The lecture’s title references Hannah Arendt’s collection of essays Men in Dark Times, which in turn paraphrases a Bertol Brecht poem. In it, Arendt asserts «dark times are not only not new, they are no rarity in history».
Patricia Falguières also claims history knows many periods when the public realm has been obscured, when the world becomes so uncertain that people cease to ask anything of politics except to relieve them of the burden of their vital interests and their private freedom.

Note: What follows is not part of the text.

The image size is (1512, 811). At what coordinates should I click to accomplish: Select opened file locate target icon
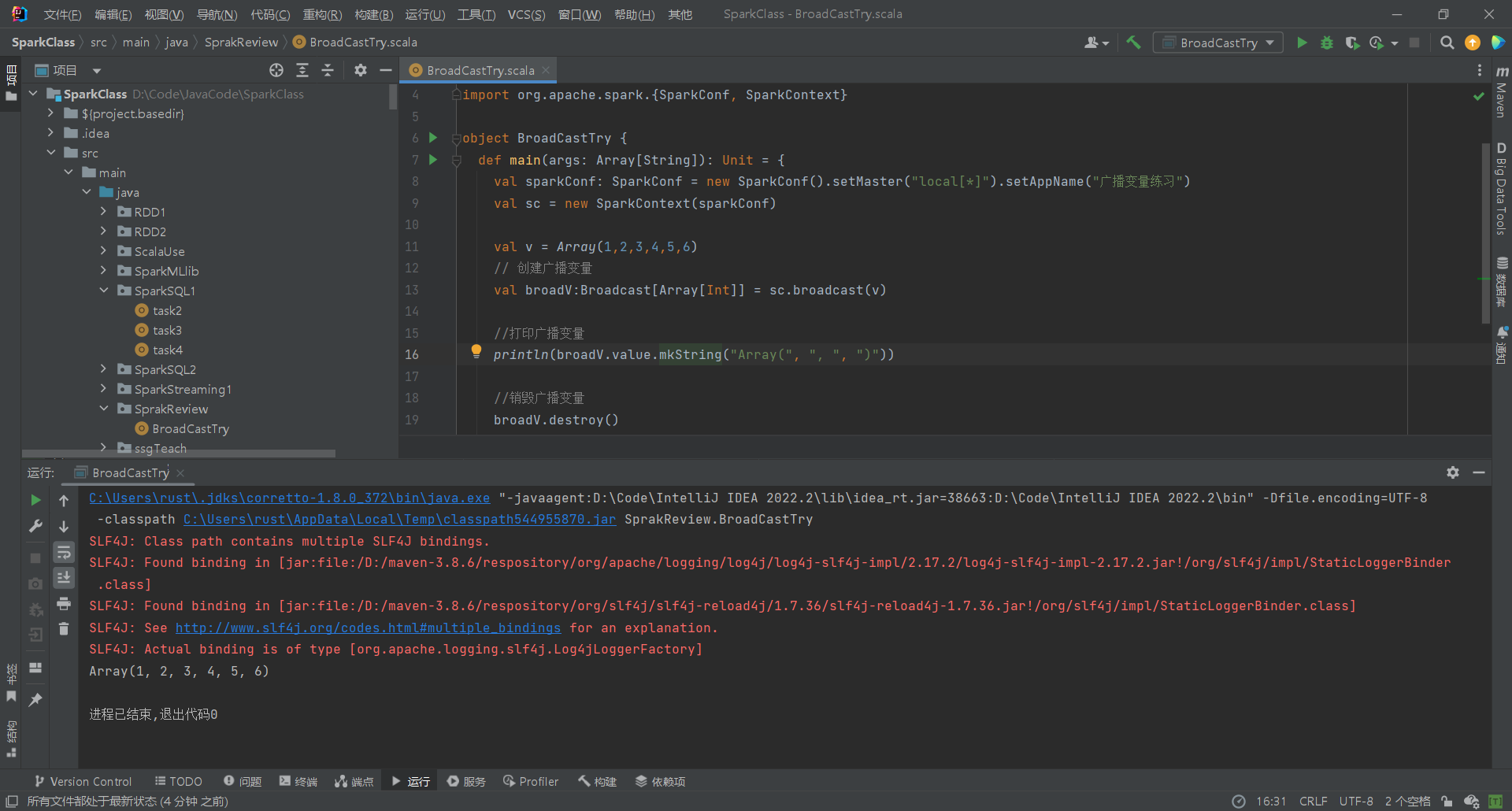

The art historian —whose expertise is in the field of Renaissance art and philosophy but paying close attention to contemporaneity— invites us to a «chaotic and adventurous journey», from the Italian Renaissance to Fukushima, through which to delve into the questions: What can the practice of art history mean today, in a world ablaze with ominous glimmers and even more ominous threats, if not as mere entertainment or social ornament? Of what vital interests, of what freedom can it bear witness and serve as an instrument?